The Bricks That Built the Houses, the debut novel by the poet and rapper Kate Tempest, proved to be literary Marmite: the critics who hated it really hated it. For Fiona Wilson of the Times, “This is a novel of discontentment, rage and good intentions that is let down by cardboard cut-out caricatures and uneven storytelling … If this book is a wake-up call, then I overslept.” In the Independent, Suzy Feay was even more negtive. “You can be moved by her insistence that everyone has an interesting backstory, while being irritated by the tedium of being told about it,” she wrote. Tempest’s “authorial sympathy is strictly rationed” and “the writing is a strain”: all in all, “this makes White Teeth look like Middlemarch.” For Francesca Angelini, writing in the Sunday Times, the book was “surprisingly conventional”. Tempest is a “worthy champion for a generation of disillusioned youth, but her passion overwhelms her writing, precluding nuance and depth.” It was left to Andrew MacMillan in the Independent to flag up some of the positives. “This is an ambitious novel with a relentless thrust … Thepace is often breathless but that, perhaps, just reflects the culture of youth and the culture of our capital city.”
Irvine Welsh fared little better with his latest offering The Blade Artist, a sequel to Trainspotting. In the Sunday Times, Claire Lowdon accused him of downright cynicism: “What is so insulting about the Blade Artist is that Welsh seems to think that the fans want nothing besides the expected bloody climax: no plausible characterisation, no decent writing, not even a bit of tension to keep you going until shlock o’clock … The Blade Artist will probably make Welsh a lot of money.
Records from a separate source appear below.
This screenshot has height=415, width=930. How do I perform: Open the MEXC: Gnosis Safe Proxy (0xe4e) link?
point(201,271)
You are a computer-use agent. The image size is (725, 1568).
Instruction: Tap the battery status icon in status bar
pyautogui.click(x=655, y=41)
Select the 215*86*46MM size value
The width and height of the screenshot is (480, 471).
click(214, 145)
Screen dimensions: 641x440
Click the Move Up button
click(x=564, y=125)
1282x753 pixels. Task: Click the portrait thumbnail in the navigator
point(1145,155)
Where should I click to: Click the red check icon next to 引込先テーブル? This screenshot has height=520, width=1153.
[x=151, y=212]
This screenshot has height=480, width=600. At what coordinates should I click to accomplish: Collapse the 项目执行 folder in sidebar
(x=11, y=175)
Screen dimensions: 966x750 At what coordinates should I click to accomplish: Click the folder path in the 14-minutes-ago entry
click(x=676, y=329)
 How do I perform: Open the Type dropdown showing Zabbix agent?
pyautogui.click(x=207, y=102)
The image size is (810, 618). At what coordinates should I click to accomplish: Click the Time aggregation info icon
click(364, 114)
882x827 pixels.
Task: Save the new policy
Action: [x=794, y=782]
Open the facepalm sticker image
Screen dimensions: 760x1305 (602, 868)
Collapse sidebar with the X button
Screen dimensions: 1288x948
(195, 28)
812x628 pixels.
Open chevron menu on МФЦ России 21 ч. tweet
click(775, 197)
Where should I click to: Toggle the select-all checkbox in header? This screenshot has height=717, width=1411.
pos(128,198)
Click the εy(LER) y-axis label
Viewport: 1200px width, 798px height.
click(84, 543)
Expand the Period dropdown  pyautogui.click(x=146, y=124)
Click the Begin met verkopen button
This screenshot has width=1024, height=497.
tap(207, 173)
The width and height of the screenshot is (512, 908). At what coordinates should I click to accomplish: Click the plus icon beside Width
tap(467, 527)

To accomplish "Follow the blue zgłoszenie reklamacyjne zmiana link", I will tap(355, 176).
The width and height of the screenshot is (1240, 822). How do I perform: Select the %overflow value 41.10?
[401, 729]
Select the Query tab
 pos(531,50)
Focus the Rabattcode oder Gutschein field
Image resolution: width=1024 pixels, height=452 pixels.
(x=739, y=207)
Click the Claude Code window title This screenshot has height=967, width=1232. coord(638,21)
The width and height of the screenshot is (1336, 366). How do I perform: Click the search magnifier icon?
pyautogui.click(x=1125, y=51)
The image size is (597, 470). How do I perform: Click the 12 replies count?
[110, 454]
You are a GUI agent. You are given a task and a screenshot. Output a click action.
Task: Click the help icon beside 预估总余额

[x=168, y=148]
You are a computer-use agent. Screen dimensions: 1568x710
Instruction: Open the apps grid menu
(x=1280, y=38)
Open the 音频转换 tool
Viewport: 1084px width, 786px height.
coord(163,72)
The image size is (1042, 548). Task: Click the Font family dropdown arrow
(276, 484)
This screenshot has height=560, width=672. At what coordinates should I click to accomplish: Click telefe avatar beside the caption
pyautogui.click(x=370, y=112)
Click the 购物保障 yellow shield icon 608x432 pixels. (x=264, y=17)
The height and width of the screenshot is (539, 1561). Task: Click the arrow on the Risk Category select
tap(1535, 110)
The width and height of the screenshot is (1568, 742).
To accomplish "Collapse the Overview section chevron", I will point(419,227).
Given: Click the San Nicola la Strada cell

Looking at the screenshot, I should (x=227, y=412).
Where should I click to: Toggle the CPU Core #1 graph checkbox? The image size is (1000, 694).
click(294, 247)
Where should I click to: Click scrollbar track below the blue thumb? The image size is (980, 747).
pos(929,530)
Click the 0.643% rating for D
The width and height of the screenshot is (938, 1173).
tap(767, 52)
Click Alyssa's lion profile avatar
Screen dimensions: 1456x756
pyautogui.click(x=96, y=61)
But as far as his reputation goes, the Trainspotting account is dangerously overdrawn.” But Orlando Bird, writing in the Daily Telegraph, was more forgiving. While he agreed that “this isn’t his new masterpiece nor is it the ever-promised ‘return to form’”, he found much to enjoy. “The Blade Artist is lean, clever and propulsive … Whatever might be said about Welsh’s creative development, there is a reason people still read him.” In the Times, Kate Muir also found it “compelling, and Welsh keeps the plot roaring along … in many ways this book could have been longer, deeper and more polished. Yet for the Trainspotting generation this is a dark, guilty pleasure and written with – it seems to me – the cinema screen in mind.”